TRABALHO SOLICITADO –
1. Reproduza literalmente o trecho do texto para leitura que começa nas palavras "Interessante notar que" e termina logo após "mau ou bom.".
2. Segundo o comentário no texto para leitura, quais dois grupos consideram o Capitalismo um sistema de valores?

TEXTO PARA LEITURA –
╭──

Entretanto a compreensão do mistério nunca é automática, a fé que transcende a razão – mas ao mesmo tempo não prescinde desta – se efetua insuficientemente ao longo do caminho onde o verdadeiro templo transita. Aliás, ela se manifesta em graus e gêneros distintos de indivíduo a indivíduo, da apreensão sensível ao inteligível, ao produto final do apreendido sempre corre o risco do equívoco, doravante a tarefa será árdua, mas terá a validade garantida a toda humanidade concomitante ao risco da incompreensão.

Ao conhecedor das intenções humanas não vale a fé cosmética, é necessário atingir a gênese da intencionalidade humana, por conseguinte o remorso será genuíno, o diagnóstico correto efetiva a verdadeira terapia, estes indivíduos perpassaram os sinais e milagres de Cristo e visaram o Messias propriamente. A estes é chegado o Reino dos Céus.

1 comment:

Tiago Ramos said...

Daniel,

Gostei bastante deste post. Como de costume exige atencao redobrada na leitura.

Interessante notar que aqui voce passa perto de uma linha bastante fina que e aquela que separa a critica a falsa espiritualidade e a critica ao Capitalismo.

No contexto do episodio narrado nao sei se seria licito falar em Capitalismo como sistema. O uso do termo trai um certo intento de colocar o Capitalismo em si, que conhecemos hoje, como a pratica condenada por Jesus. Posso estar enganado, mas foi a impressao que tive. Se for o caso de tentar associar as duas coisas eu veri ai uma complicacao: a confusao de um sistema economico com um sistema de valores. A ideia de que o Capitalismo e um sistema de valores e tipica de dois grupos: os socialistas, comunistas e esquerdizantes e os liberais ateus. Para eles, em lados opostos do espectro politico, o Capitalismo pode ser mau ou bom.

Sou a favor de uma visao distinta. Aquela de que o Capitalismo e um sistema economico que pode ser informado pelos valores da sociedade onde ocorre. Como sistema, ele nao pode prescindir de uma base de valores eminentemente protestante para funcionar corretamente. O respeito pelo trabalho, pela palavra dada, a responsabilidade individual (e nao o indivisualismo desenfreado) e o amor ao proximo (sem o que o sistema certamente degringola: ou cria um abismo muito grande entre ricos e pobres, ou gera exploracao de quem produz pelo que depende de assistencia governamental sem trabalhar). Ao contrario de ideologias que pretendem mudar o mundo para salva-lo, o Capitalismo nunca se constituiu em corpo doutrinario, nem muito menos deu origem a qualquer tipo de espiritualidade. O que voce chama de espiritualidade capitalista e anterior ao sistema e vem da simples vontade humana de querer o melhor para si aliada a uma incompetencia radical para discerni-lo, crendo que sera satisfeito meterialmente e isso basta.

╰──

DADOS EM ANÁLISE –
╭──

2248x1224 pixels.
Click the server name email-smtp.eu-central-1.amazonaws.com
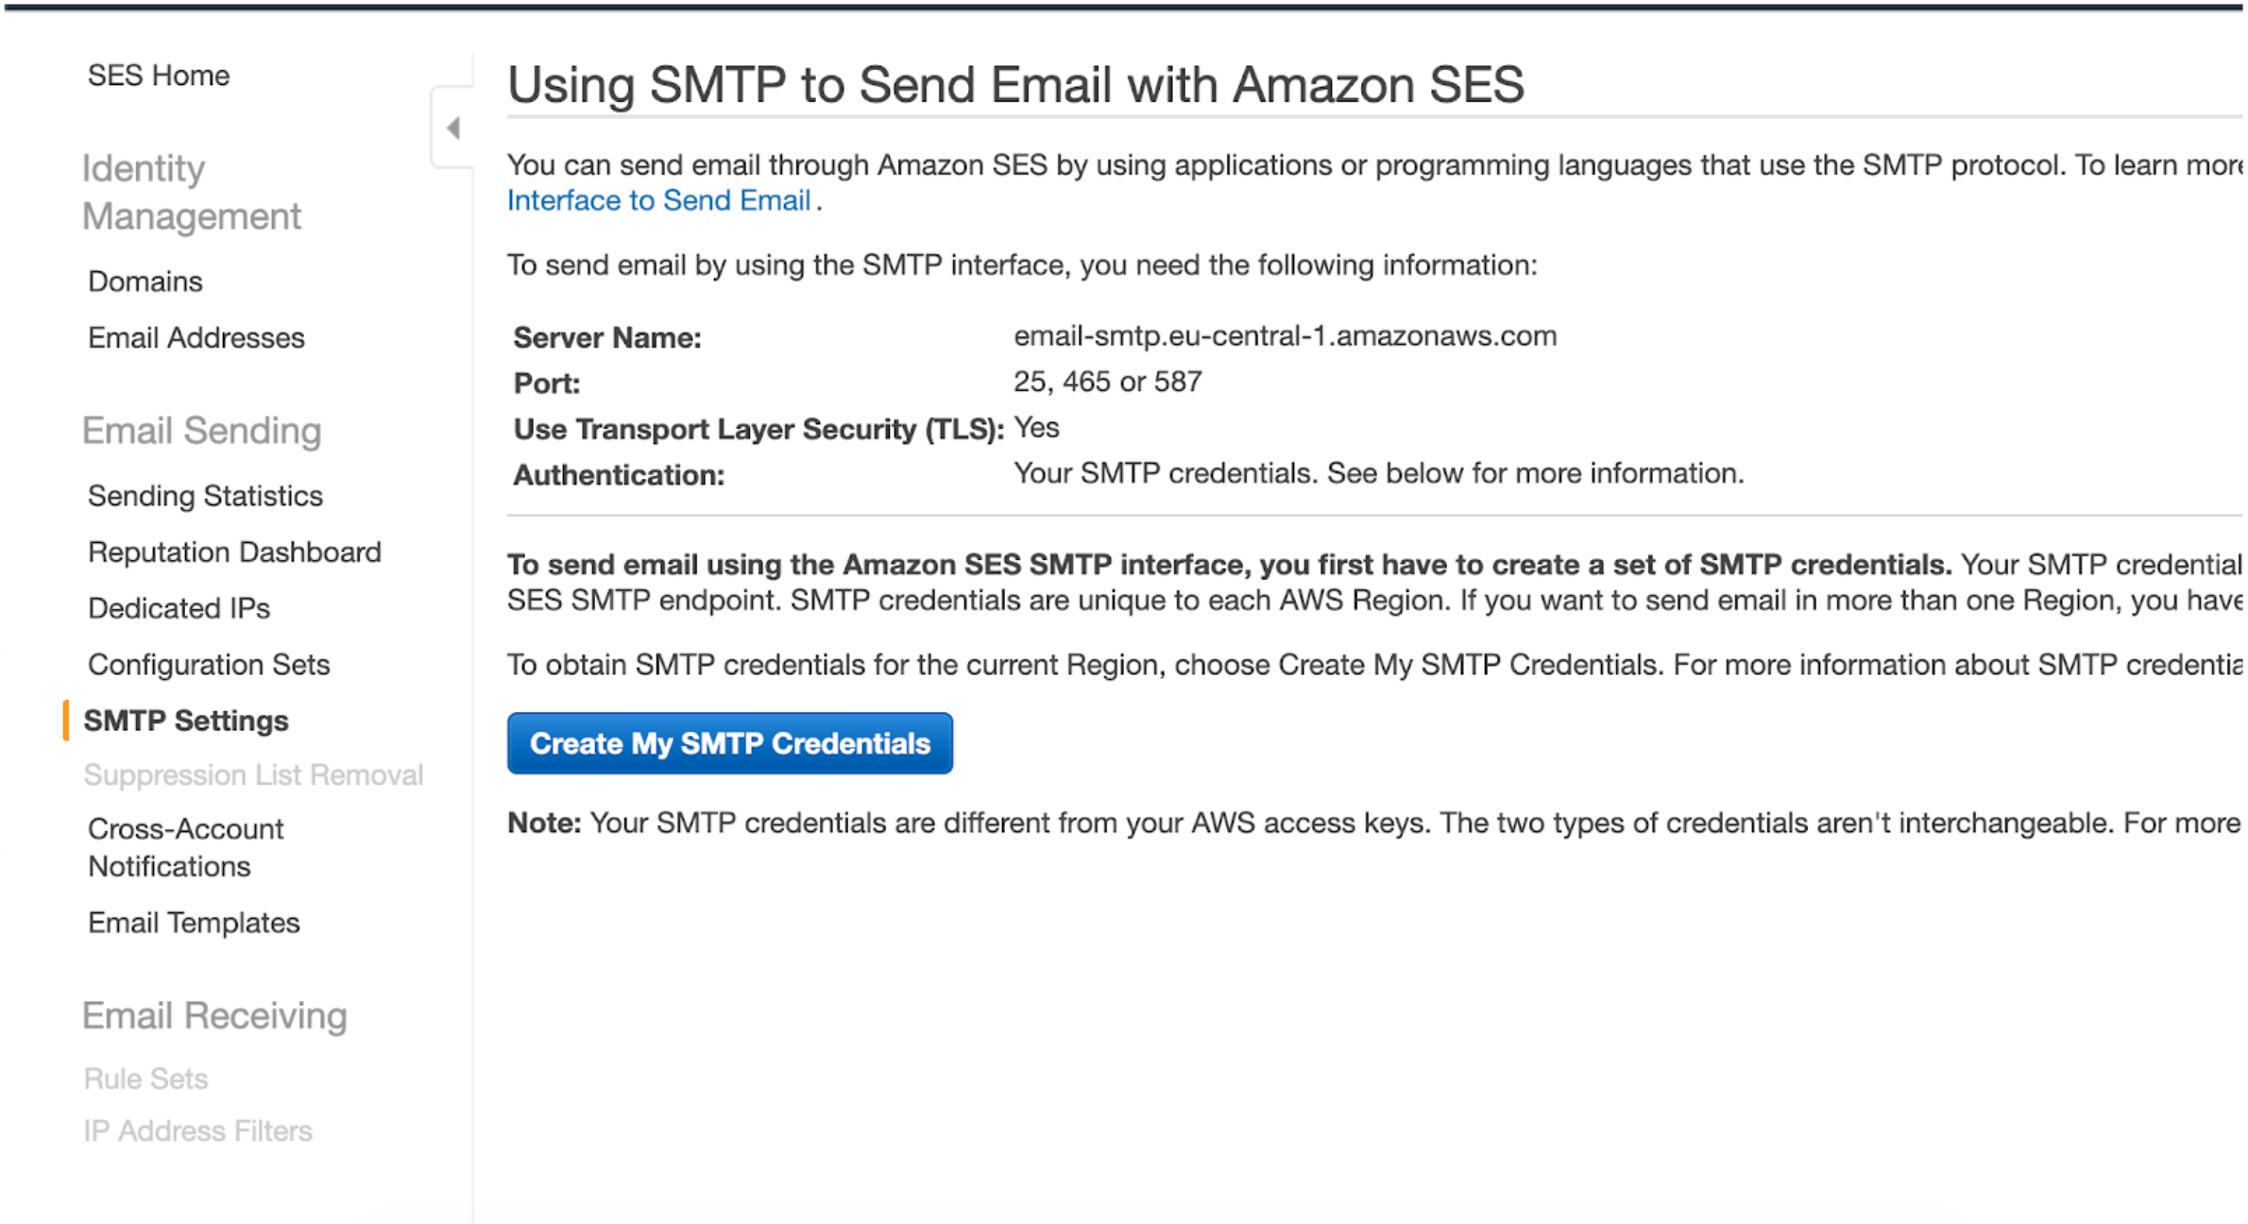point(1285,336)
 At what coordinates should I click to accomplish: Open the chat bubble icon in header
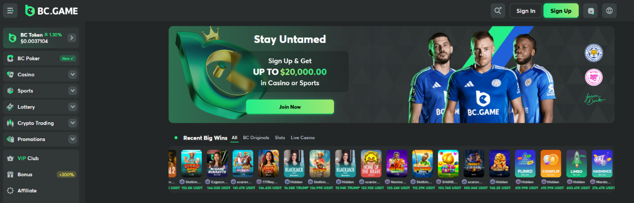coord(590,11)
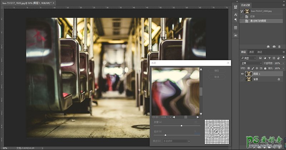Click the zoom in plus button under filter preview
The width and height of the screenshot is (286, 150).
click(157, 117)
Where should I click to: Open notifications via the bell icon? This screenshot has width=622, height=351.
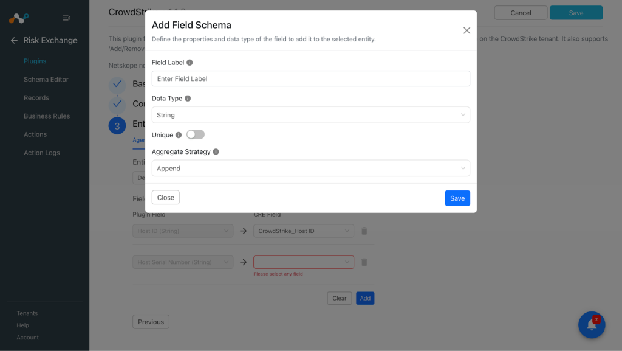coord(592,325)
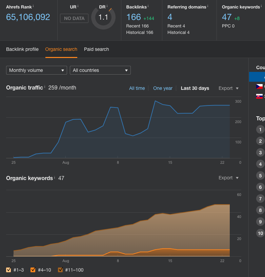Switch to the Paid search tab
The image size is (265, 277).
pos(97,49)

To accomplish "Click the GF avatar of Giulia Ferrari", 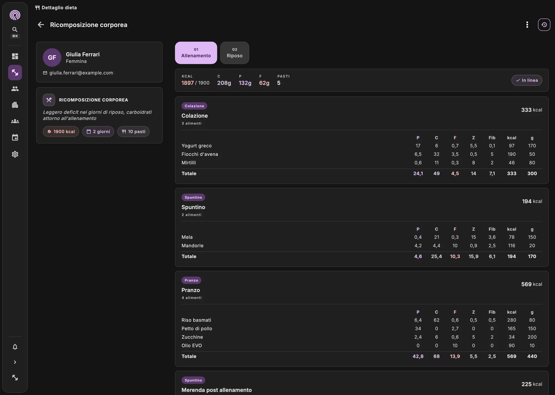I will click(x=52, y=58).
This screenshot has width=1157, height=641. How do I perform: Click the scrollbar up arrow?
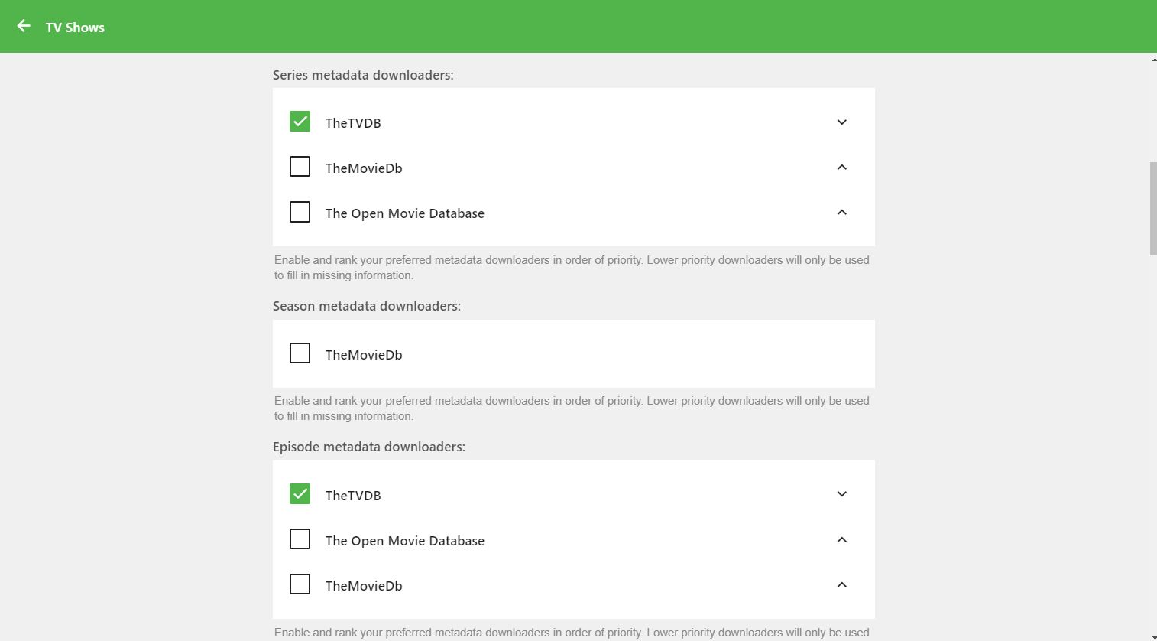pyautogui.click(x=1152, y=59)
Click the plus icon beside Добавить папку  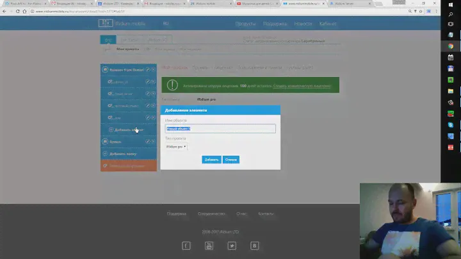click(x=105, y=154)
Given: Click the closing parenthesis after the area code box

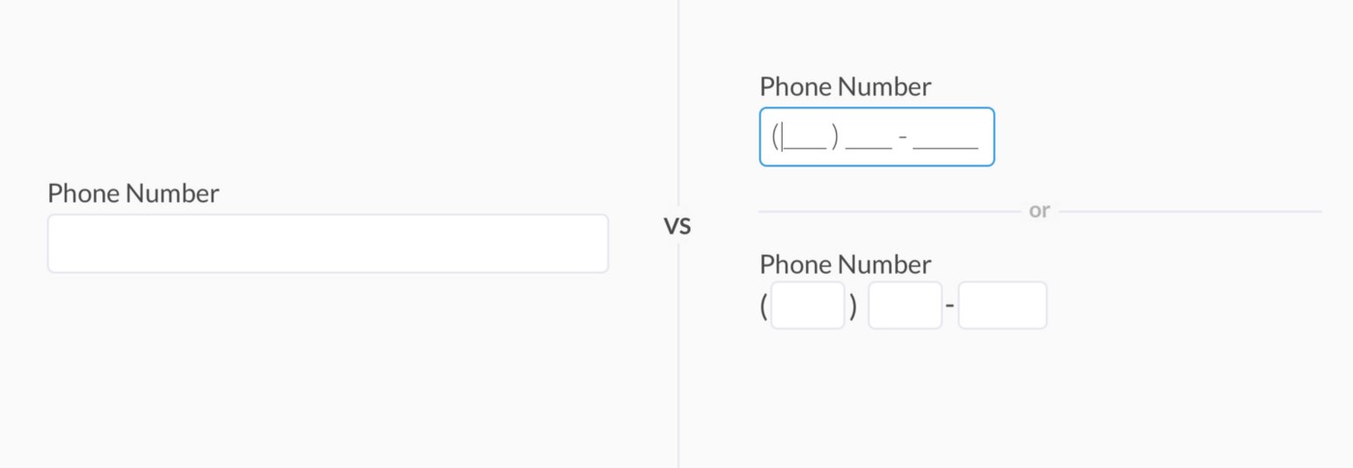Looking at the screenshot, I should tap(852, 307).
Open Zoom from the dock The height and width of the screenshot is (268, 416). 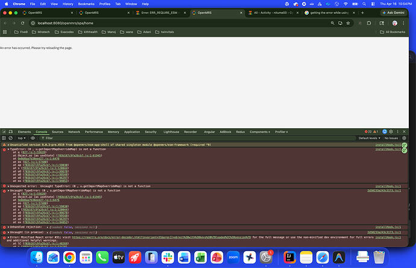coord(232,257)

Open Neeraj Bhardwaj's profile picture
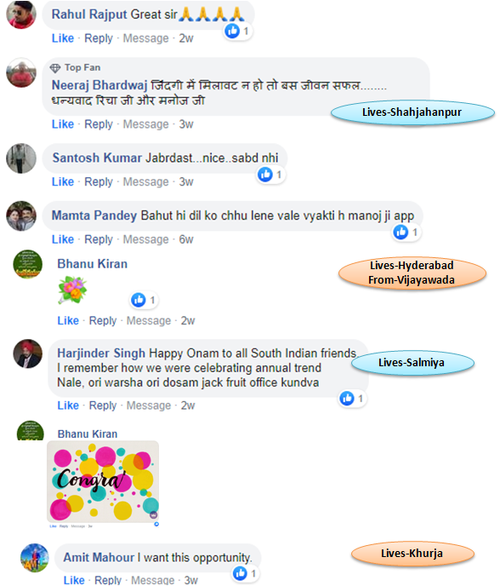[x=21, y=72]
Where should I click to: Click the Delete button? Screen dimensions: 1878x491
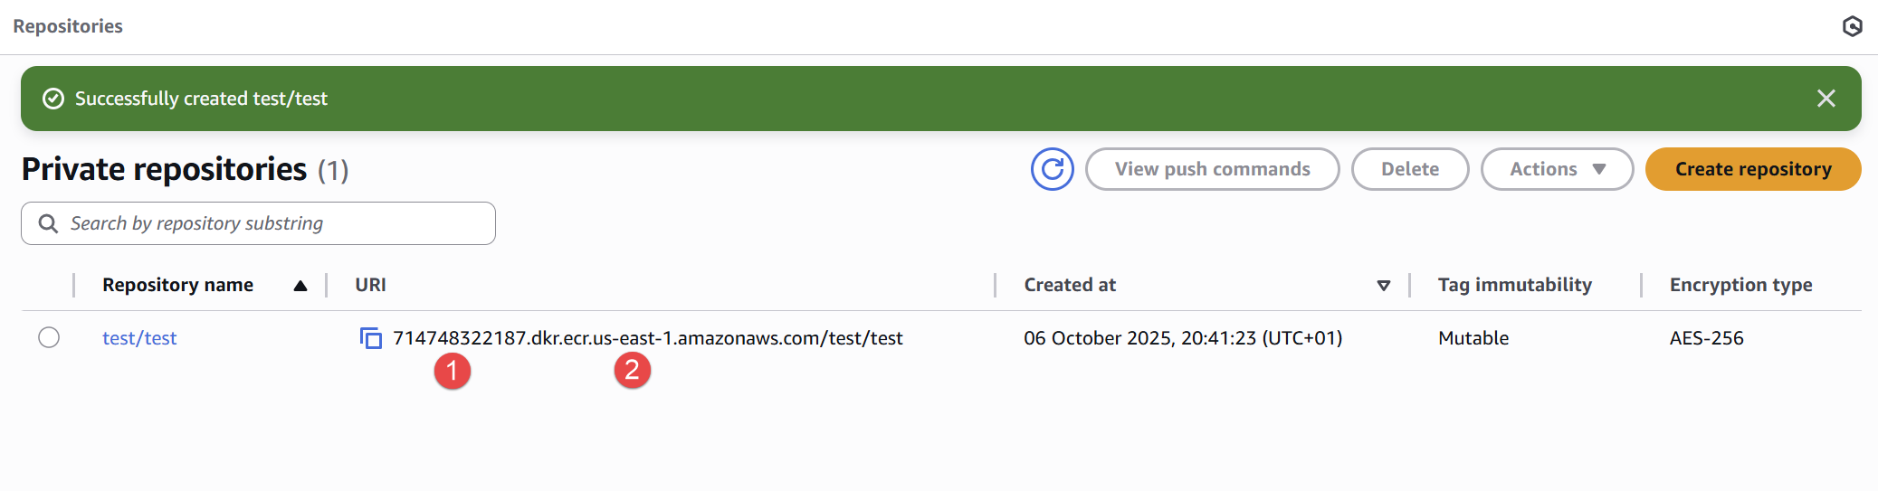pyautogui.click(x=1409, y=169)
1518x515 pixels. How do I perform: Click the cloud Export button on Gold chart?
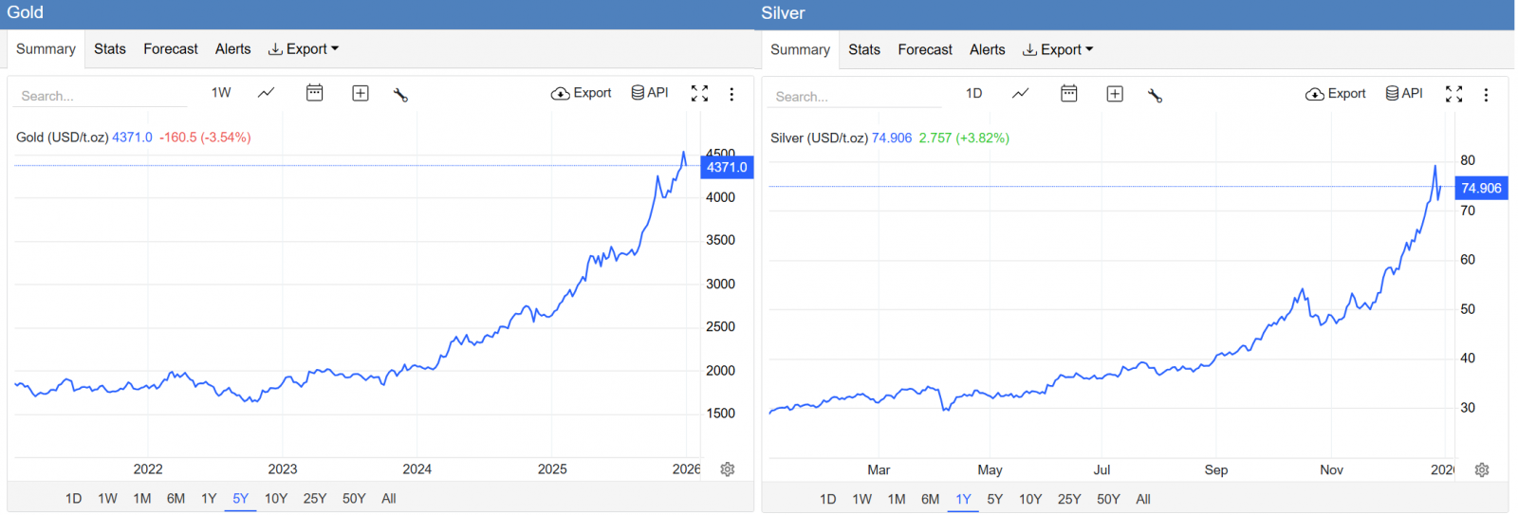(581, 93)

╰──

RESPOSTAS NUMERADAS –
1.
Interessante notar que aqui voce passa perto de uma linha bastante fina que e aquela que separa a critica a falsa espiritualidade e a critica ao Capitalismo.

No contexto do episodio narrado nao sei se seria licito falar em Capitalismo como sistema. O uso do termo trai um certo intento de colocar o Capitalismo em si, que conhecemos hoje, como a pratica condenada por Jesus. Posso estar enganado, mas foi a impressao que tive. Se for o caso de tentar associar as duas coisas eu veri ai uma complicacao: a confusao de um sistema economico com um sistema de valores. A ideia de que o Capitalismo e um sistema de valores e tipica de dois grupos: os socialistas, comunistas e esquerdizantes e os liberais ateus. Para eles, em lados opostos do espectro politico, o Capitalismo pode ser mau ou bom.

2. Os socialistas, comunistas e esquerdizantes, e os liberais ateus.